3.2: Area by Double Integration

Example 1

Find the area of the region bounded above by \(y=e^x\), below by \(y=1\), left by \(x=0\) and right by \(x=1\).

Solution

To find the area use the formula derived above:

\[A= \iint_R dA.\]

This double integral can be computed by using Fubini's Theorem:

\[ \int_{x_0}^{x_1} \int_{g_1 (x)}^{g_2 (x)} f(x,y) \ dy \ dx. \]

Where \(x_0 \ \text{and} \ x_1\) are the left and right bounds and \(g_1 (x) \ \text{and} \ g_2 (x) \) are the lower and upper bounds, respectively.

Remember \(f(x,y) = 1\),

\( g_1 (x) = 1\) \(g_2 (x) = e^x \) \(x_0 = 0\) \(x_1 = 1\)

\[ \text{So, Area} = \int_0^1 \int_1^{e^x} 1 \ dy \ dx. \]

First, integrate from \(g_1 (x) \ \text{to} \ g_2 (x) \) in terms of \(y\), holding \(x\) constant:

\[\begin{align} &= \int_0^1 \left. y \right|_1^{e^x} dx \\ &= \int_0^1 ({e^x} - 1) dx. \end{align}\]

Then, integrate the remainding single integral from \(x_0 \ \text{to } x_1\):

\[\begin{align} &= \left. ({e^x} - x) \right |_0^1 \\ &= (e-1) \ - \ (1-0) \\ &= (e-2). \end{align}\]

Example 2

Find the average value of \(f(x,y) = \frac{1}{x^3 y}\) bounded above by \(y=1\), below by \(y = e^{-x} \), to the left by \(x=1\), and the right by \(x=5\).

Solution

First compute the integral to find the total value of \(f (x,y) \) within the region \(R\):

\[ \int_{x_0}^{x_1} \int_{g_1 (x)}^{g_2 (x)} f(x,y) \ dy \ dx .\]

Where \(dy\; dx\) is equal to \(dA\) and \(f(x,y)\) is equal to the height. So the integral equals a volume, since Area x Height = Volume.

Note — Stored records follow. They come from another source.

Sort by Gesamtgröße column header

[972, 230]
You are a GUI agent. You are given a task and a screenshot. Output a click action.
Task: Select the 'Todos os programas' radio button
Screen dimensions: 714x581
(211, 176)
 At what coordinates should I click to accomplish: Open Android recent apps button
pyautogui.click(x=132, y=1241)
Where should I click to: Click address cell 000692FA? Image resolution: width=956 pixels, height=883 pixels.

Also, \(x_0 \ \text{and} \ x_1\) are the left and right bounds and \(g_1 (x) \ \text{and} \ g_2 (x) \) are the lower and upper bounds, respectively, as shown in example one.

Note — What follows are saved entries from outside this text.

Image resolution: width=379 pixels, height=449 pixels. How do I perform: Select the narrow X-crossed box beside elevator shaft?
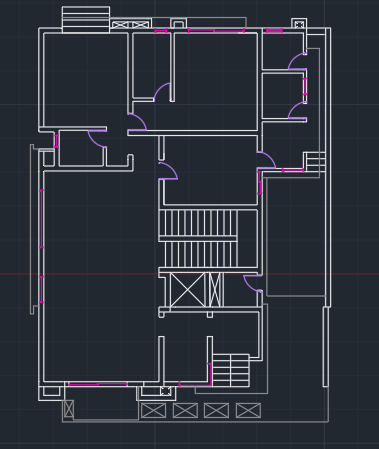pos(215,290)
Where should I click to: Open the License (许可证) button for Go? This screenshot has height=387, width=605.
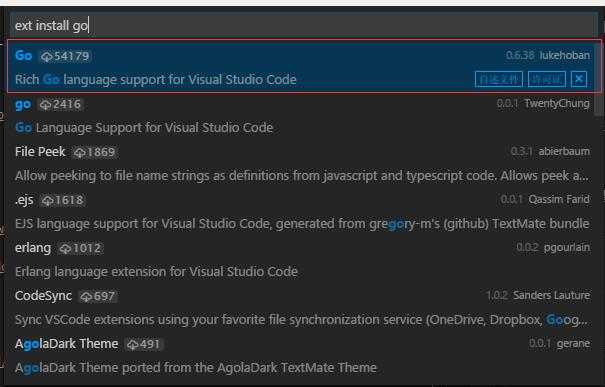pos(547,79)
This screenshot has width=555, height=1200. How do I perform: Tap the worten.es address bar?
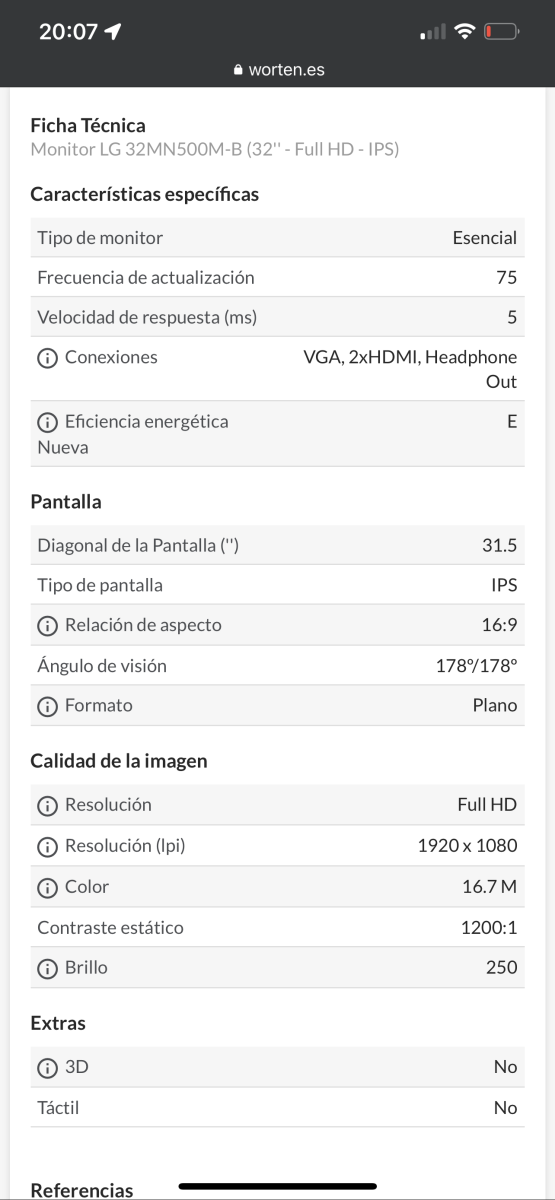[x=278, y=70]
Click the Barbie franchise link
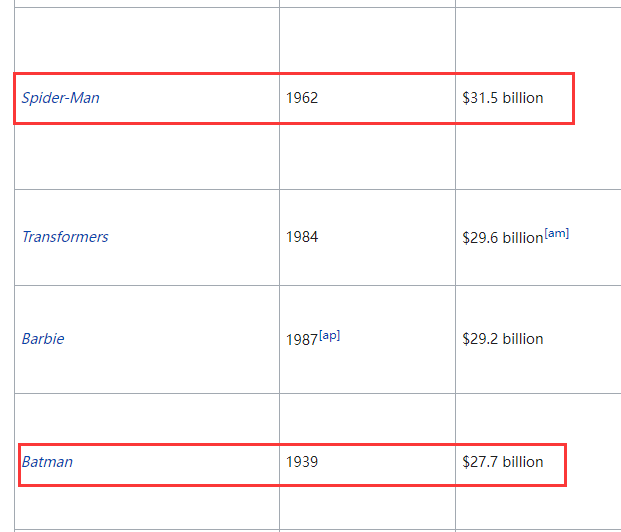This screenshot has height=532, width=621. click(x=43, y=339)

\(f(x,y) = \frac{1}{{x^3}y}\) \(g_1 (x) = e^{-x} \) \(g_2 (x) = 1\) \(x_0 =1\) \(x_2=5\)

So the total value of \(f(x,y)\) within the boundaries of \(x\) and \(y\) =

\[ \int_1^5 \int_{e^{-x}}^1 \frac{1}{{x^3}y} \ dy \ dx. \]

First integrating with respect to \(y\), keeping \(x\) constant:

\[\begin{align} & = \int_1^5 \left. \frac{\ln|y|}{x^3} \right |_{e^{-x}}^1 \ dx \\ & = \int_1^5 \frac{x}{x^3} \ dx \\ &= \int_1^5 \frac{1}{x^2} \ dx. \end{align}\]

Then, integrate the single integral between \(x_0 \ \text{and} \ x_1\) with respect to \(x\):

\[\begin{align} & = \left. - \frac{1}{x} \right |_1^5 \\ & = - \frac{1}{5} + 1 \\ & = \frac{4}{5} = 0.8. \end{align}\]

Then to find the average value of \(f(x,y)\), we must divide this value by the total area of the region. To find the area of the region:

\[ \int_{x_0}^{x_1} \int_{g_1 (x)}^{g_2 (x)} f(x,y) \ dy \ dx \]

\(f(x,y) = 1 \) \(g_1 (x) = e^{-x} \) \(g_2 (x) = 1\) \(x_0 =1\) \(x_2=5\)

So the area is equal to:

\[\begin{align} &= \int_1^5 \int_{e^{-x}}^1 1 \ dy \ dx \\ & = \int_1^5 \left. y \right |_{e{-x}}^1 \ dx \\ & = \int_1^5 (1-e{-x}) \ dx \\ & = \left. (x + e^{-x}) \right |_1^5 \\ & = (5+e^{-5}) - (1+e^{-1}) \\ & = 3.63886. \end{align}\]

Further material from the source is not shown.